Selon le European Consumer Centre en Espagne, cette augmentation des temps de retard ouvrant à une indemnité pourrait entraîner la perte de ce droit pour 85 % des passagers actuellement éligibles à une compensation.
L’UE semble donc avoir cédé aux lobbies aériens. Les compagnies aériennes européennes déclarent que les indemnités à verser aux passagers représentent un coût équivalent à 2 % du chiffre d’affaires. En guise de « bonbon », certaines font remarquer que l’allongement du délai de remboursement devrait se traduire par moins d’annulation de vols. L’indemnité prônée par l’UE représente de fait généralement un surcoût pour les compagnies aériennes par rapport au prix réel payé par le passager.

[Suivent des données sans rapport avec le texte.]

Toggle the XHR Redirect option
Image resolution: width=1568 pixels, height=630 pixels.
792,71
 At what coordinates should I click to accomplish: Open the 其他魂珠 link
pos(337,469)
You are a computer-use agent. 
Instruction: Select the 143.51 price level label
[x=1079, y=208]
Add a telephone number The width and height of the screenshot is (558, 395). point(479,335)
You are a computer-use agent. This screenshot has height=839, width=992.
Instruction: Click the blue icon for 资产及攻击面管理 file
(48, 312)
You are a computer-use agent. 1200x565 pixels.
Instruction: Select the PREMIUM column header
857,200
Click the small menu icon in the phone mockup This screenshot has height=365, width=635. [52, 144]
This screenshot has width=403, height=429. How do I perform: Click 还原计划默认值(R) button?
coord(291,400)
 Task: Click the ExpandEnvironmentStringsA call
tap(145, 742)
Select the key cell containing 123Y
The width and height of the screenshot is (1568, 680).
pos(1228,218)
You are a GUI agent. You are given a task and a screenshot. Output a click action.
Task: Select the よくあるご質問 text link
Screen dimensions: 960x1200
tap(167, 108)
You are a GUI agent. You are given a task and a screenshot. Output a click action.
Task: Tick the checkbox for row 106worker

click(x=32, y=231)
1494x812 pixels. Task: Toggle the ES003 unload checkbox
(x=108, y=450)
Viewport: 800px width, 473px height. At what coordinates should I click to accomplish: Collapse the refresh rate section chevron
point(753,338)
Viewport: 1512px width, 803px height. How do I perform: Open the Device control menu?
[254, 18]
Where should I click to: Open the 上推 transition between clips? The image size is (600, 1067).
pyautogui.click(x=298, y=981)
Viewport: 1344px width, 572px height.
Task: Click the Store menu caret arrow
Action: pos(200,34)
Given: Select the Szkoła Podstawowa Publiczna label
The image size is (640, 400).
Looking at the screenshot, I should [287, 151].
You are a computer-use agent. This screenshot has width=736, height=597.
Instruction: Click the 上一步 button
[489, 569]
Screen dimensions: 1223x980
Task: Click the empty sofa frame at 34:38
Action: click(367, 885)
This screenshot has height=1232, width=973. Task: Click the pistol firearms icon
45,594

L’Union va également publier une liste de circonstances exceptionnelles qui, là aussi, exemptera les compagnies aériennes à verser des indemnités pour certains types d’impondérables.
Quelques concessions sont faîtes aux passagers en retour par l’UE. Les compagnies devront désormais immédiatement informer les voyageurs de tout retard ou annulation. Et leur proposer une prise en charge. Les compagnies aériennes ne pourront également plus garder les voyageurs dans l’avion sur le tarmac au-delà de trois heures.
Régler aussi la polémique sur la facturation des bagages cabine
Enfin, côté bagages, l’UE veut imposer la possibilité d’emporter un bagage à main gratuit s’il se glisse sous le siège. Une décision qui a toutes les allures d’une « fausse » avancée. En effet, 99% des compagnies aériennes incluent dans la prestation de base un petit bagage à main (40x30x15 cm).
La Commission souhaite aussi harmoniser la taille des bagages à main plus volumineux en cabine. Ces bagages en cabine ne devront pas dépasser 55x40x20 cm et un poids de 10 kg. Ceux-ci resteraient néanmoins payant si la compagnie aérienne le souhaite.
Cette précision se produit en pleine polémique. Mercredi 21 mai, seize regroupements européens de défense des intérêts citoyens ont déposé plainte contre sept compagnies aériennes low-cost -incluant notamment easyJet, Ryanair, Transavia, Volotea et Vueling. On les accuse de faire payer des droits de transport des bagages injustifiés car jugés comme des « pratiques commerciales illégales » par les associations.
Il n’est pas sûr que ces associations gagnent. Car, là encore les transporteurs aériens jouissent d’un revenu commercial « juteux » avec la facturation des bagages. Selon une enquête du quotidien italien Corriere della Sera, les frais sur les bagages à main auraient rapporté plus de 10 milliards d’euros aux compagnies européennes l’an dernier. Le quotidien précise que le transport de 120 bagages cabines générerait un coût de 156 euros supplémentaires en carburant… contre des recettes totales de plus de 3 000 euros en facturant les bagages cabine.
Ces nouvelles règles d’indemnisation et de bagages cabines seront soumises au vote des Etats membres au cours du Conseil de l’UE le 5 juin prochain. Et soumis ensuite au vote du Parlement européen. Avec une possible entrée en vigueur à l’automne ou début 2026.